Sound familiar? Many of the massive cons outlined in Kari Nars’s book Swindling Billions will evince sad groans of recognition from Irish readers. Those who bought foreign properties in shady circumstances can, of course, console themselves that, unlike MacGregor’s victims, they didn’t end up dead of diphtheria in a third world backwater.
Nars’s tales of artificially inflated bubbles (the 18th-Century South Sea Bubble), nefarious pyramid schemes (like the one operated by Bernie Madoff) and venal corporate fraud (like that perpetrated by Enron) will have a special resonance for Irish people who suspect, even if they can’t prove, that their economic woes are the result of similar snake-oil merchants.

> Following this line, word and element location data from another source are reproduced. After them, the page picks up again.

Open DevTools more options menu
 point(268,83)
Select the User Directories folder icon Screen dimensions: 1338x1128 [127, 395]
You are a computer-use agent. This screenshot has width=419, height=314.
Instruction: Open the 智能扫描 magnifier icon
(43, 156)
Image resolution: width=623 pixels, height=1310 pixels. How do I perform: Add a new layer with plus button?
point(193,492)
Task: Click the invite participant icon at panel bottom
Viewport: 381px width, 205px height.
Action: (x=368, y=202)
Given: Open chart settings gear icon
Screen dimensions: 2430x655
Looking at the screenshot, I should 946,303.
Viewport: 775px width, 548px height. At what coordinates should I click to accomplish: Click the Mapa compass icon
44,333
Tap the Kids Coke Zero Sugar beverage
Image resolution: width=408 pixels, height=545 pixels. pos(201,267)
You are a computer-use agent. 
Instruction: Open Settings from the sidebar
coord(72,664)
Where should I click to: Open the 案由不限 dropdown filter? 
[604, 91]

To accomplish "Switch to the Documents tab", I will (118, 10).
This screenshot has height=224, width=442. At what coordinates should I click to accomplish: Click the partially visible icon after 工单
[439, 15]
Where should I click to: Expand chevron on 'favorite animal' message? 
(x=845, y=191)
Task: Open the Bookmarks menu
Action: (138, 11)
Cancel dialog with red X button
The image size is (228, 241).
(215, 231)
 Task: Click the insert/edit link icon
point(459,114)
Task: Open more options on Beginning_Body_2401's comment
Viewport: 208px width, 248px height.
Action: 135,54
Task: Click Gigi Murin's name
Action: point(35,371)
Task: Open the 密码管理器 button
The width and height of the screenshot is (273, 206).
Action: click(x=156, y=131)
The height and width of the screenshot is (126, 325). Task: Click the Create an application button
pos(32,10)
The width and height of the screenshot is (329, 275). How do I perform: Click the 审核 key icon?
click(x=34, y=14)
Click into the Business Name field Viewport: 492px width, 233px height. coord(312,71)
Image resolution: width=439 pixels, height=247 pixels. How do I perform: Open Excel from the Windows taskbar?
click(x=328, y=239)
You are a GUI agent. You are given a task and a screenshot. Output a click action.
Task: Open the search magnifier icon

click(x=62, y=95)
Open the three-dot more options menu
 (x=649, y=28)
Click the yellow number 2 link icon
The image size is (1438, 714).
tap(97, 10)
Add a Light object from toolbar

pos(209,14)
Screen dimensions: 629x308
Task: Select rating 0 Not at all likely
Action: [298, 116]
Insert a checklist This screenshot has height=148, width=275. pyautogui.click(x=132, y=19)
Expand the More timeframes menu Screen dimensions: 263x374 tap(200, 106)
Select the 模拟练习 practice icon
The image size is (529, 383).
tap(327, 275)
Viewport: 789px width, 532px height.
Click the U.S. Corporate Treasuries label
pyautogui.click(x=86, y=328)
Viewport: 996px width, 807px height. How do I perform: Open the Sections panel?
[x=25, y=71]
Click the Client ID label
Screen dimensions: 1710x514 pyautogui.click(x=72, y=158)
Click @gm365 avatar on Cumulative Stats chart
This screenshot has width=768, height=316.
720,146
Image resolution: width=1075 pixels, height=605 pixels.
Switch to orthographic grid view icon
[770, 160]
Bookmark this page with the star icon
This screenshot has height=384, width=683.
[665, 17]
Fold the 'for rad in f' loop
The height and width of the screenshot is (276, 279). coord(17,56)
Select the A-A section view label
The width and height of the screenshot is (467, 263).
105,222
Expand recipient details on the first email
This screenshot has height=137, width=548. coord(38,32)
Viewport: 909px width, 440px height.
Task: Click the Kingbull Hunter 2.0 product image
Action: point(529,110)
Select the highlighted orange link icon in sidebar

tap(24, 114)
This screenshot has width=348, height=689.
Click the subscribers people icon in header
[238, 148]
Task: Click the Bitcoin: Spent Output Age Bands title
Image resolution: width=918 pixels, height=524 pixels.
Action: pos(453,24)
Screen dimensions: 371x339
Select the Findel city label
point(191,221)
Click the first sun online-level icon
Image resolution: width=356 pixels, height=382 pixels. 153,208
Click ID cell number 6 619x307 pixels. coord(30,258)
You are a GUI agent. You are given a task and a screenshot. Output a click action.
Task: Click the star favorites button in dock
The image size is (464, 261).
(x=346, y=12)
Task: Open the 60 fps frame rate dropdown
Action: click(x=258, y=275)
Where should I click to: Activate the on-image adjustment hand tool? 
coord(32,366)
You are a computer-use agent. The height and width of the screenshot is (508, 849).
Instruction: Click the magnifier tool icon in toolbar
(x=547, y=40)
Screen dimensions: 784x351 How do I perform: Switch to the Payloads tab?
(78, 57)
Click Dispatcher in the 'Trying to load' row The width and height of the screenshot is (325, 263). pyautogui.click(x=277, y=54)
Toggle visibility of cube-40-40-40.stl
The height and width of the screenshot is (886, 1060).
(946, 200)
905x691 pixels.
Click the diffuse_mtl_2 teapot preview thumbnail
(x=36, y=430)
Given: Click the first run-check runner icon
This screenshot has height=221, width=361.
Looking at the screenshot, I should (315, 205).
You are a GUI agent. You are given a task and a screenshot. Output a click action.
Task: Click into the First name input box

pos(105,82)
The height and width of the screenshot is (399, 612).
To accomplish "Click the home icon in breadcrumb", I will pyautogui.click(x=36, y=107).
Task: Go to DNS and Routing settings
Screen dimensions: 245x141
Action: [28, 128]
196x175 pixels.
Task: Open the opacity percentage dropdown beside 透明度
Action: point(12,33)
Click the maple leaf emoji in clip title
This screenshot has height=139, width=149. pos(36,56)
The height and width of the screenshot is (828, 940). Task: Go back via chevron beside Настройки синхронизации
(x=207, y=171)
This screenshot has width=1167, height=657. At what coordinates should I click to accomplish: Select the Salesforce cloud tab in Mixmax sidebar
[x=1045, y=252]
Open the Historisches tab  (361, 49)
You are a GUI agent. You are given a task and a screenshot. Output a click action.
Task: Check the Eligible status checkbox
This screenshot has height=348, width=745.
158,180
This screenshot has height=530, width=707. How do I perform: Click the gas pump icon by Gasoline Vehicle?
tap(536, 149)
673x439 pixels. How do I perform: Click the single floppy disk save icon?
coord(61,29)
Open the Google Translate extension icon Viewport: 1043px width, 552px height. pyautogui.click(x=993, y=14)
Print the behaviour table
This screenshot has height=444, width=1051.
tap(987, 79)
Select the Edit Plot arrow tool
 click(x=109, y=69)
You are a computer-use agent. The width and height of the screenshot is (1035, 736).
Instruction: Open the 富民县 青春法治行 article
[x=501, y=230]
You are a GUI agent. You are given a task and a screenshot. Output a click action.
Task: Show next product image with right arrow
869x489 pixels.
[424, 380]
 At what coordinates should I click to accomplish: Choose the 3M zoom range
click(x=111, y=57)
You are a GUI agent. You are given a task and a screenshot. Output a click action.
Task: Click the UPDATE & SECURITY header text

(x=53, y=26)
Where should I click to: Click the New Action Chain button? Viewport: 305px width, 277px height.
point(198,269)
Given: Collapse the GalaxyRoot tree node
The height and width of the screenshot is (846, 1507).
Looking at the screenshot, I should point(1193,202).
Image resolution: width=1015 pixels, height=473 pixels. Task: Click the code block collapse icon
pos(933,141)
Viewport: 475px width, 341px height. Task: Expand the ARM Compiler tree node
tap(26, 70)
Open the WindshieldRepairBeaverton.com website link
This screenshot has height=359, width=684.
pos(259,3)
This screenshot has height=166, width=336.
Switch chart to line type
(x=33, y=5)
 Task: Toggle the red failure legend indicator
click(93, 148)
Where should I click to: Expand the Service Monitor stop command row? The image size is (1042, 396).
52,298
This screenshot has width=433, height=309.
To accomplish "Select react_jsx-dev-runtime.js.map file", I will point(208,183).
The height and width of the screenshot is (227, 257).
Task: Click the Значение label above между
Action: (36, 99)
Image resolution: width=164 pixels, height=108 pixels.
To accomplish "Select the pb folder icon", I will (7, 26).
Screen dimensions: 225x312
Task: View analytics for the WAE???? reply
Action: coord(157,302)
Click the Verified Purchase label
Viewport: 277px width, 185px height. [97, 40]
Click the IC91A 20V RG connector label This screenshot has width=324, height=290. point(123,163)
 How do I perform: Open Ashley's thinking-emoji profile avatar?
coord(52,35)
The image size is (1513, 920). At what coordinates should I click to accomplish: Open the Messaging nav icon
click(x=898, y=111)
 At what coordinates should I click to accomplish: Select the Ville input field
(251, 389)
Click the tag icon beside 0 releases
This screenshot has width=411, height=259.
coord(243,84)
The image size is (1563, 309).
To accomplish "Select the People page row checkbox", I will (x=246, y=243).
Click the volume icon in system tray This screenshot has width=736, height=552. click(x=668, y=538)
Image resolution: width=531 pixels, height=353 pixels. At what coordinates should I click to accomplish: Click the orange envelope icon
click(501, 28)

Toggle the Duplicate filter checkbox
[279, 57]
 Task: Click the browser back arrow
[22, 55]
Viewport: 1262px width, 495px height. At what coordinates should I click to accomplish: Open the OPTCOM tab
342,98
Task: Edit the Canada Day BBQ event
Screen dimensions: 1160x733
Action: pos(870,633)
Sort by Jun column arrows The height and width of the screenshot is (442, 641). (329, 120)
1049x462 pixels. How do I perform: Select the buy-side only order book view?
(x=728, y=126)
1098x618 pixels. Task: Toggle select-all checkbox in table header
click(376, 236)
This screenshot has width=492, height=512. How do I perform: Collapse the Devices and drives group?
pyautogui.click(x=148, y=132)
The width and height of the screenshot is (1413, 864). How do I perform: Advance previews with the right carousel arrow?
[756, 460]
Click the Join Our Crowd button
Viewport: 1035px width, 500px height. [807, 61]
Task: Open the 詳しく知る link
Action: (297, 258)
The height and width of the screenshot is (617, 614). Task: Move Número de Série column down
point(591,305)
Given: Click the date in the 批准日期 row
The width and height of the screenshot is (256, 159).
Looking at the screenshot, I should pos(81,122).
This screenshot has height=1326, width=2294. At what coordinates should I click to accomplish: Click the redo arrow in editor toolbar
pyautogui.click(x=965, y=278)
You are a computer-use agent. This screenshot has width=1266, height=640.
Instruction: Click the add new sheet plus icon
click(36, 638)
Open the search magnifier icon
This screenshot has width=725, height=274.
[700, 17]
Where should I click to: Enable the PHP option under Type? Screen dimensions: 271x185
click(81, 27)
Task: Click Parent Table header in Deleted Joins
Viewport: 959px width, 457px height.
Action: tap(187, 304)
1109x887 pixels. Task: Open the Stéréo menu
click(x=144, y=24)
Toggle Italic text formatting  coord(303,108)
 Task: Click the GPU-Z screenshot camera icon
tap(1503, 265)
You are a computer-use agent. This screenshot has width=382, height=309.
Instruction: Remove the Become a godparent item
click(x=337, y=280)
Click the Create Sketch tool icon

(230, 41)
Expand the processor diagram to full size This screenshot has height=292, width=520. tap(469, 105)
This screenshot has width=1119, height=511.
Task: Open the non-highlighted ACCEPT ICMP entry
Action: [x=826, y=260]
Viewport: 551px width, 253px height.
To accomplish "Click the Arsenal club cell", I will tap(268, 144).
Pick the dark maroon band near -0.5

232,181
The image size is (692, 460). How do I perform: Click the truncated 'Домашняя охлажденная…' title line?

“Rich booming economies are a hunting ground for conmen,” says Nars, with the same mixture of sadness and schadenfreude that permeates his book. But he also observes that “Recessions catch what the auditors miss!” (a quote from the economist JK Galbraith) and that it’s in downturns that fraudulent behaviour comes to light.
In the wake of Ireland‘s crash we have had the comeuppance of rogue solicitors like Thomas Byrne and Ponzi-scheme operators like Breifni O’Brien, as well as the revelation of an irresponsible banking culture which may or may not have involved criminality (“That’s usually very hard to prove,” sighs Nars, who as a retired Finnish bank official, should know about such things). His own thesis is that con-artistry is a natural offshoot of capitalism: “The naked truth is that rich Western societies encourage values, attitudes and personality structures conducive to white-collar crime.”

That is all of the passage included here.